> Excerpt:
────

Here I grouped by Account.ID to for each unique individual, how many application cycles they have submitted an application, then filtered for the ones with more than 1 application cycles.
# subset columns
df2 <- all_data %>%
select(all_of(selected_columns),"College.Name")
# Use Account.ID to track individuals with multiple app.cycle applications since Applicant.ID change from one year to another for the same individual.
unique_cycle_count<-df2 %>%
group_by(Account.Id) %>%
summarize(UniqueAppCycles = n_distinct(App.Cycle))
with_cycle_count<-left_join(df2, unique_cycle_count, by="Account.Id")
d<-with_cycle_count %>%
filter(UniqueAppCycles>1)
Transfer students: age >= 20 Here I filtered for the Account.ID that has at least one registration record, and then further filtered for applicants who has a registration record prior to a new round of application. Lastly, filter out the application cycles equal or prior to the first registration record so we get to applicants WITH PRIOR PS experience.
# find students who registered with a college (proxy for some university/college education)
d2<-d %>%
group_by(Account.Id) %>%
filter(
"REGISTRATION" %in% Enrolment.Stage)%>%
arrange(Account.Id, App.Cycle, Enrolment.Stage)
# find students who has registration record in an application cycle prior to a new application record; then filter out any application cycle equal or prior to the one with registration record
transfer_d <- d2 %>%
filter(Age>=20) %>%
group_by(Account.Id) %>%
mutate(apply_after_registration = any(min(App.Cycle[Enrolment.Stage == "REGISTRATION"]) < max(App.Cycle[Enrolment.Stage == "APPLICATION"]))) %>%
filter(apply_after_registration==TRUE) %>%
filter(!(App.Cycle <= min(App.Cycle[Enrolment.Stage == "REGISTRATION"])))

────

[Word and element pointing data]
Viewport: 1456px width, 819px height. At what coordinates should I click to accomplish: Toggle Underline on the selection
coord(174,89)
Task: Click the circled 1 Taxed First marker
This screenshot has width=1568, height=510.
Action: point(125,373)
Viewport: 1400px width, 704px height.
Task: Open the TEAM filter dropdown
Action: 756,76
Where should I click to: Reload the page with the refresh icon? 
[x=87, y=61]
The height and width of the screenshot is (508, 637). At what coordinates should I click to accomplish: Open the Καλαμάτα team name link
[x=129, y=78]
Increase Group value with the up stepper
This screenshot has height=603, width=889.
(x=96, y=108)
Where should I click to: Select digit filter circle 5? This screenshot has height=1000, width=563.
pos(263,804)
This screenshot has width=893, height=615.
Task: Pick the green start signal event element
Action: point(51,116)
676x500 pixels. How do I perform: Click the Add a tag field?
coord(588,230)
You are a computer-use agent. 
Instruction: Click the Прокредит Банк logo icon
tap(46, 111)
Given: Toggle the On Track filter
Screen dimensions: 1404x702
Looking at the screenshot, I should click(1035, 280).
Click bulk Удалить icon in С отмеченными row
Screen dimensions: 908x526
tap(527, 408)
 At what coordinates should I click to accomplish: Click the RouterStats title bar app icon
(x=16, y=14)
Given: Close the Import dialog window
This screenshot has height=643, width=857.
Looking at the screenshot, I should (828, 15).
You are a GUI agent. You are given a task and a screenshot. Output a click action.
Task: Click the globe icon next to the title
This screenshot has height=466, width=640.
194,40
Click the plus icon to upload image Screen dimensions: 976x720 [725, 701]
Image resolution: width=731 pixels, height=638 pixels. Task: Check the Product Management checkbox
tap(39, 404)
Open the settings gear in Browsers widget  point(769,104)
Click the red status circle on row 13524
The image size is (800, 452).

────

> What you will do:
1) Render this sentence from the excerpt on tracking application cycles in Spanish: "Lastly, filter out the application cycles equal or prior to the first registration record so we get to applicants WITH PRIOR PS experience."
2) Extend the excerpt on tracking application cycles, starting right after its final line of code.
The data has no role in the work here.

> Exercise answers:
1) Por último, excluir los ciclos de solicitud iguales o anteriores al primer registro de matrícula para quedarnos con los solicitantes CON experiencia PS previa.

2)
Applicants may potentially apply in many application cycles after the application cycle in which they registered. No further filtering is needed because we only want to know whether the applicants had prior PS education, so each year they apply it’d be recorded as a unique applicant.
# same as before, count distinct Applicant.Id by application cycle then calculate percentage
filtered4<-transfer_d %>%
group_by(App.Cycle) %>%
summarize(Transfer_Count = n_distinct(Applicant.Id))
unfiltered4<-df %>%
group_by(App.Cycle) %>%
summarize(All_Count = n_distinct(Applicant.Id))
# Join transfer count and all applicant count in one table
transfer_counts <- left_join(filtered4, unfiltered4, by = "App.Cycle")
# percentage of transfer students in all applicants
transfer_counts$Transfer_Percentage<-transfer_counts$Transfer_Count/transfer_counts$All_Count
# number of registered transfer students
transfer_registration <- transfer_d %>%
filter(Enrolment.Stage == "REGISTRATION") %>%
group_by(App.Cycle) %>%
summarize(Registration_Count = n_distinct(Applicant.Id))
transfer_all <- left_join(transfer_counts, transfer_registration, by = "App.Cycle")
# percentage of transfer students registered
transfer_all$Conversion_rate<-transfer_all$Registration_Count/transfer_all$Transfer_Count
kable(transfer_all)
| App.Cycle | Transfer_Count | All_Count | Transfer_Percentage | Registration_Count | Conversion_rate |
|---|---|---|---|---|---|
| 2018 | 10670 | 136145 | 0.0783723 | 6148 | 0.5761949 |
| 2019 | 16070 | 124468 | 0.1291095 | 8879 | 0.5525202 |
| 2020 | 20916 | 132906 | 0.1573744 | 11140 | 0.5326066 |
| 2021 | 23239 | 118473 | 0.1961544 | 11557 | 0.4973106 |
| 2022 | 23759 | 109777 | 0.2164297 | 11863 | 0.4993055 |
| 2023 | 19295 | 80062 | 0.2410007 | 138 | 0.0071521 |
Repeat learning - age >= 20, prior PS experience at Humber. Here I filtered for Account.ID with a Humber registration prior to another application record, then filtered out application cycles prior to the first registration record.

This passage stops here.